-- TASK DESCRIPTION --
Those lines of the data that hold the word "yellow" are to be copied out.

-- EXERCISE MATERIAL --
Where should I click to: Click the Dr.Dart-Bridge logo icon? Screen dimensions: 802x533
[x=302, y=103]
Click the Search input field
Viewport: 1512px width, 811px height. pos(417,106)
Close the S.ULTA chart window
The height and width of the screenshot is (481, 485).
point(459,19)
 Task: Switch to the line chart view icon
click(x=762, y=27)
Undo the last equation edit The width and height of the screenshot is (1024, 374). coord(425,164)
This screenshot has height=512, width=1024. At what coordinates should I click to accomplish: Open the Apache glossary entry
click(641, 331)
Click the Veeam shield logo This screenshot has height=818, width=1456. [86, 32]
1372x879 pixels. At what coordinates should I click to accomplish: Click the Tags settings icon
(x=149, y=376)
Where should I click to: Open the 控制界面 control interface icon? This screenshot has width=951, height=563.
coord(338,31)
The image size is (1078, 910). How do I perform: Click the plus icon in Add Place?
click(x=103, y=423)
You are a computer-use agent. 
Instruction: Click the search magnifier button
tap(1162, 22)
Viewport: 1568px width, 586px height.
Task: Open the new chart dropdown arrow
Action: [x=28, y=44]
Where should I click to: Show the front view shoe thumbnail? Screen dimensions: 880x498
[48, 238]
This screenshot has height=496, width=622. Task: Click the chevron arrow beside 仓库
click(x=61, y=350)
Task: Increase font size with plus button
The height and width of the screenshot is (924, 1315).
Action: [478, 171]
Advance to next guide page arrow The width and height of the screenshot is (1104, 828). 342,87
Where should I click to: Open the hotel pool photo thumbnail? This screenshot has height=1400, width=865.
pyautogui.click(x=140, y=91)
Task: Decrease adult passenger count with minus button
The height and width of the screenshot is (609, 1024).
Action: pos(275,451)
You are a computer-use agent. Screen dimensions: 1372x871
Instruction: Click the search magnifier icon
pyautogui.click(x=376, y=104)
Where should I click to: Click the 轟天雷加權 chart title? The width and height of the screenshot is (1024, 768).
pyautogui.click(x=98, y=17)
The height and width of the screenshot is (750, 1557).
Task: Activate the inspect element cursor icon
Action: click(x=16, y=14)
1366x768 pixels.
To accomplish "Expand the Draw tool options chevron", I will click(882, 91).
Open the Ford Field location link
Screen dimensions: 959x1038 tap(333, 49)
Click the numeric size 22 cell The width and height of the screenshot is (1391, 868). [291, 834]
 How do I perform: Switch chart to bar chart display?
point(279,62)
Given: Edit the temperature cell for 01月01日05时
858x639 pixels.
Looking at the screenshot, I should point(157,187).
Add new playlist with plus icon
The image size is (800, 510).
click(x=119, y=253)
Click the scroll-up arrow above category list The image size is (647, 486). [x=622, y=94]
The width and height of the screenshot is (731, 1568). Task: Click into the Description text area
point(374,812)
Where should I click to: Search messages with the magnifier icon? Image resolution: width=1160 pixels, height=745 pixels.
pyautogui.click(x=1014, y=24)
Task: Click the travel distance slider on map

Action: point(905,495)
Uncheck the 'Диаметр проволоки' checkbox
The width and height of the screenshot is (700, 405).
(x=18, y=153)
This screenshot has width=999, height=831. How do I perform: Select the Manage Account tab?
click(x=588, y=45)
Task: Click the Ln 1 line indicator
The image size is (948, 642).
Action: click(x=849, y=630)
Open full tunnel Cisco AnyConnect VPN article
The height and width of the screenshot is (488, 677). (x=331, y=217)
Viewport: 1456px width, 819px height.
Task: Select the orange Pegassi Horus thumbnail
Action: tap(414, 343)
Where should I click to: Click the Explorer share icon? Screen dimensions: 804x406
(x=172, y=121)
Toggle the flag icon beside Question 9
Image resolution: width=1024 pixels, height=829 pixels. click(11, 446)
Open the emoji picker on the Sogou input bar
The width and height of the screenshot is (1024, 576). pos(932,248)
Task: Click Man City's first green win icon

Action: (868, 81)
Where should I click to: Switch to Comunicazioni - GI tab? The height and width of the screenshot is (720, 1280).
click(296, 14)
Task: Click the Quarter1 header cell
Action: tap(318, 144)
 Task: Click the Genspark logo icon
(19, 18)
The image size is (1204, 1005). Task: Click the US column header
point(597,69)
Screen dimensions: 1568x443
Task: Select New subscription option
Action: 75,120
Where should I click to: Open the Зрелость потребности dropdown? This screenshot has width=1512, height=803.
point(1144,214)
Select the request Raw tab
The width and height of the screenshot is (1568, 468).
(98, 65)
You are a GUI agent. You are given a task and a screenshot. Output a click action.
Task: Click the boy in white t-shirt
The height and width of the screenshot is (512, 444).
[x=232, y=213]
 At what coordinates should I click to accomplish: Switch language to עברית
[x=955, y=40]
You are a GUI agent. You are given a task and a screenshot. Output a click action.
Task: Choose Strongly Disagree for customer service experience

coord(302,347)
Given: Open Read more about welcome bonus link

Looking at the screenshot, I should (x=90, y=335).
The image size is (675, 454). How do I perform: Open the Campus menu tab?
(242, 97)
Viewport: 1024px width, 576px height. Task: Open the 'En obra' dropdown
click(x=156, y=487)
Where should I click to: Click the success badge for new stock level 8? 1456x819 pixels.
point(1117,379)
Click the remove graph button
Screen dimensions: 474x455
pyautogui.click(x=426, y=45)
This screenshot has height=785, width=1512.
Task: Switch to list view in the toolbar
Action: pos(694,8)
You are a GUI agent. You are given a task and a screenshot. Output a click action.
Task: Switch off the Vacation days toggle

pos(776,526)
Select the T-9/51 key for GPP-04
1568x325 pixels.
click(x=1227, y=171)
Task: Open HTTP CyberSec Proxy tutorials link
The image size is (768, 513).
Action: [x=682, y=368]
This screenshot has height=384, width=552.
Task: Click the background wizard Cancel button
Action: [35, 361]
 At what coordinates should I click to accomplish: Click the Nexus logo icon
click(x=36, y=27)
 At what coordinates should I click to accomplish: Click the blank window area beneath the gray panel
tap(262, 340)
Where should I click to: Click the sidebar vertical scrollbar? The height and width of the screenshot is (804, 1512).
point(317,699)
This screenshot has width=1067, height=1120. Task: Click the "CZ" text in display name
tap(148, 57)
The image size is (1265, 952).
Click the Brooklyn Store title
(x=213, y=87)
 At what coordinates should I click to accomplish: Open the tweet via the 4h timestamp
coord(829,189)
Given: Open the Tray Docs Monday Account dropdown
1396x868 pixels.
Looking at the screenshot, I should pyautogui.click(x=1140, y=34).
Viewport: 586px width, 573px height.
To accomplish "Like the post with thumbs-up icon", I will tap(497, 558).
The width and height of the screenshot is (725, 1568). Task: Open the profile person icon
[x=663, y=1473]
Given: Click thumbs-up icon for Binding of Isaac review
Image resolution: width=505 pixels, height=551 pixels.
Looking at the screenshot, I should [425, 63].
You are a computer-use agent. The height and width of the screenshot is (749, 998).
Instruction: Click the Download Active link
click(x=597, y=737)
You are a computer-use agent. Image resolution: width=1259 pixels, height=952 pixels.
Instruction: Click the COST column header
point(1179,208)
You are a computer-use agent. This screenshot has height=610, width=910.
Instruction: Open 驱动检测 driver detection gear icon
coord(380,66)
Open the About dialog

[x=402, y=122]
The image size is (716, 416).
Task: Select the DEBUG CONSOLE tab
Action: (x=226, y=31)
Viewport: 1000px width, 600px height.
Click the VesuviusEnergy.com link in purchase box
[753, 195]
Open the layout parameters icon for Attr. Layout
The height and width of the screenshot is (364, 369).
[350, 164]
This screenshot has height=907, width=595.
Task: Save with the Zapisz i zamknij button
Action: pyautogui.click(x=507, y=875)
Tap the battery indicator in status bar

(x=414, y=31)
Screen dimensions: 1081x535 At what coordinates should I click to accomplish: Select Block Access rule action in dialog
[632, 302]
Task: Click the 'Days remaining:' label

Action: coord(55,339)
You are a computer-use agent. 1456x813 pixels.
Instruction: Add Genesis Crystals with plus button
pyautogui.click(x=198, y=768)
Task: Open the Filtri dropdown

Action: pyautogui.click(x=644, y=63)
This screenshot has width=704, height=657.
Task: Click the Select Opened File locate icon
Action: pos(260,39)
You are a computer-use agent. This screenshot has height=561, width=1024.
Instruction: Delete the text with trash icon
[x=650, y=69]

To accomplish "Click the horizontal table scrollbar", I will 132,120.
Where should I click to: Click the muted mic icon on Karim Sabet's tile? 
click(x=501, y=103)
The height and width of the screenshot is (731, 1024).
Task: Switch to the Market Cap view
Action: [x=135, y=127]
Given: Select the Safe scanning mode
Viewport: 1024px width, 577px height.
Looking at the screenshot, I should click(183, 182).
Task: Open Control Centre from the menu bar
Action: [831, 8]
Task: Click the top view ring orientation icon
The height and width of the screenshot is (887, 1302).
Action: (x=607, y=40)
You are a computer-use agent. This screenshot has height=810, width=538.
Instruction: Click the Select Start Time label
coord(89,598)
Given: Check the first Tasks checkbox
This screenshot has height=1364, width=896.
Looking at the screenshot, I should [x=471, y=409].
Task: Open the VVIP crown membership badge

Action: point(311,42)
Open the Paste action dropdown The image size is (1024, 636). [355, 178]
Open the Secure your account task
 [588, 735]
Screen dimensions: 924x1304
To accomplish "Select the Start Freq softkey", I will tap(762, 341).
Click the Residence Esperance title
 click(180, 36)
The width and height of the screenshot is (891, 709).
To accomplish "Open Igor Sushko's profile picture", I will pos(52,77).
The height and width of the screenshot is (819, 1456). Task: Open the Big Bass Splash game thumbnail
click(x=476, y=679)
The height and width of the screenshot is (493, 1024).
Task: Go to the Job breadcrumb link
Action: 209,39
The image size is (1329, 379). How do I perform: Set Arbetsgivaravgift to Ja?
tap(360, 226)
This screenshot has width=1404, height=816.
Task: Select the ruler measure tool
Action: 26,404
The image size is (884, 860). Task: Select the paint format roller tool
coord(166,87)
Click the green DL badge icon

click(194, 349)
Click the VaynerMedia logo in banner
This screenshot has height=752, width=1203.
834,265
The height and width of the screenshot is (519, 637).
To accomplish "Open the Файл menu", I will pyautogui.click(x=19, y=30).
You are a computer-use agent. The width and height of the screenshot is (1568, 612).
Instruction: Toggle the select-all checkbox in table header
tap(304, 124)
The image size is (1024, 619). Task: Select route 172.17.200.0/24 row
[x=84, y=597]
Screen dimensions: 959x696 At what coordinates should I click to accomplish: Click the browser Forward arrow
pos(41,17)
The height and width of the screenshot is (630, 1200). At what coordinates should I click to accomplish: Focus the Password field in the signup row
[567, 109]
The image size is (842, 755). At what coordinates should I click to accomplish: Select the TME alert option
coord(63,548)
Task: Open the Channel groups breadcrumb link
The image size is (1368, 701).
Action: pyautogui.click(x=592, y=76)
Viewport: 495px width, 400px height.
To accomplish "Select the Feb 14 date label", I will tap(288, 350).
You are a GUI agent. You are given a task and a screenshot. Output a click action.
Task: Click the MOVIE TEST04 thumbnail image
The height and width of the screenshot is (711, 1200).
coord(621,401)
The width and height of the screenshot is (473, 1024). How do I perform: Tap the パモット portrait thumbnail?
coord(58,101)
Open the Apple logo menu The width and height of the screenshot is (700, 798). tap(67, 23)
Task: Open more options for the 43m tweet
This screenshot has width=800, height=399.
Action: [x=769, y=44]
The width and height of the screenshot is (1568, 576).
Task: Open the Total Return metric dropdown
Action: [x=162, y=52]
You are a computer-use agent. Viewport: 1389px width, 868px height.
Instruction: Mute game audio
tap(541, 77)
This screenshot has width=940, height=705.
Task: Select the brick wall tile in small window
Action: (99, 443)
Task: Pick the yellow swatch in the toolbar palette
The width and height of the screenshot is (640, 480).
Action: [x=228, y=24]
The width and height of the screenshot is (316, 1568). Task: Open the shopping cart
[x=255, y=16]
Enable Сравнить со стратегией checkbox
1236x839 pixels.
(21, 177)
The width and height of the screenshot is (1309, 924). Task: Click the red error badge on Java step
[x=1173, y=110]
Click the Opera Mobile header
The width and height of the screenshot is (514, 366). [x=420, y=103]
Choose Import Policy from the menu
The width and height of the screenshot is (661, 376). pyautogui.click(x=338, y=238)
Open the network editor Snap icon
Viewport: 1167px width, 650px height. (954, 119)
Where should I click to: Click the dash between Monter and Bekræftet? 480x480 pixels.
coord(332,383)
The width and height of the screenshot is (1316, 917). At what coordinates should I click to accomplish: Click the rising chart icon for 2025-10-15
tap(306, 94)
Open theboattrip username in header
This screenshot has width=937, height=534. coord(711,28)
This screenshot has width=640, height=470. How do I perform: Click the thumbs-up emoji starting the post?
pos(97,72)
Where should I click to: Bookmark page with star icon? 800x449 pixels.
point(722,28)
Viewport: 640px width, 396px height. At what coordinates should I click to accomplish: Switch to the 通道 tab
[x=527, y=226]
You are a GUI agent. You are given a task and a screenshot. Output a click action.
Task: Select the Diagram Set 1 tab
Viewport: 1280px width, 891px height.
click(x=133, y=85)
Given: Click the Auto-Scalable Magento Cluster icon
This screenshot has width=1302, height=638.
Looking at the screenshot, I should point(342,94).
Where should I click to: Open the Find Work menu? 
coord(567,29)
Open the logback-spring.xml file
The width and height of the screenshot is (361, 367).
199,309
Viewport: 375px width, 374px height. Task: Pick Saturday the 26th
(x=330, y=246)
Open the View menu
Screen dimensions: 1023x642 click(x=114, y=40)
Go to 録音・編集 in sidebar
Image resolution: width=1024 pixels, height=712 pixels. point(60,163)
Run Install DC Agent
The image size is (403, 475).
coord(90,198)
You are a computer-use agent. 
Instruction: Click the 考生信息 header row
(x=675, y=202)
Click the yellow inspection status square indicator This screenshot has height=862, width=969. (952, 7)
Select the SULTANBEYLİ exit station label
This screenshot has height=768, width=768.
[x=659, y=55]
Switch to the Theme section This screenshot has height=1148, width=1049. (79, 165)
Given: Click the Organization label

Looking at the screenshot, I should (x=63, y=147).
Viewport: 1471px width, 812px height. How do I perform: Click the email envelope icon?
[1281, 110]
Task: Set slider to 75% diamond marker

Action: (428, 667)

-- YOUR SOLUTION --
Task: Pick the yellow swatch in the toolbar palette
Click the yellow inspection status square indicator This screenshot has height=862, width=969. (952, 7)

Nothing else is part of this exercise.